> PROVIDED DATA
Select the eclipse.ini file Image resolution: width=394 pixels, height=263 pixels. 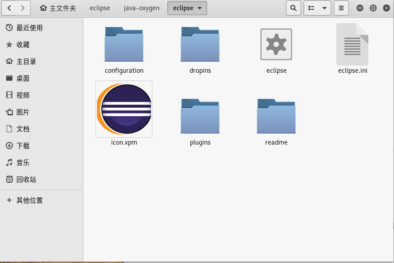pyautogui.click(x=352, y=44)
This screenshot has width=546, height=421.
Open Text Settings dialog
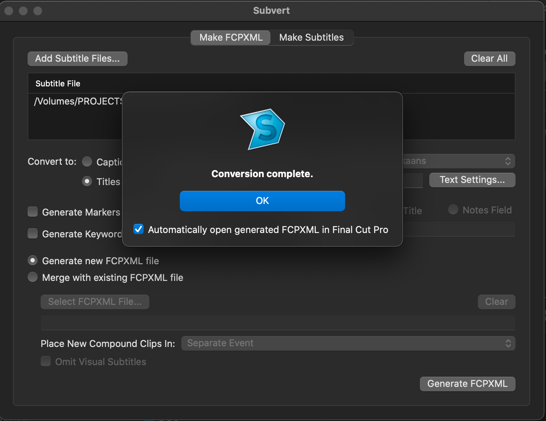(472, 180)
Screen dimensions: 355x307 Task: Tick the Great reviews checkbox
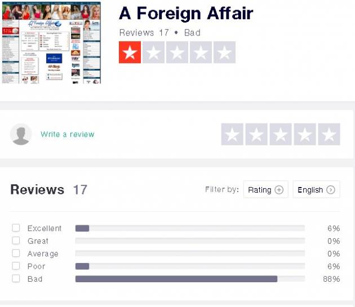(16, 241)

> YOUR TASK
Repeat the line containing "Open Text Settings dialog" and every line after it up to the end of the material above, exactly as they stand, minus the pictures.

> RESPONSE FOR THIS EXERCISE
Open Text Settings dialog
(472, 180)
Screen dimensions: 355x307 Task: Tick the Great reviews checkbox
(16, 241)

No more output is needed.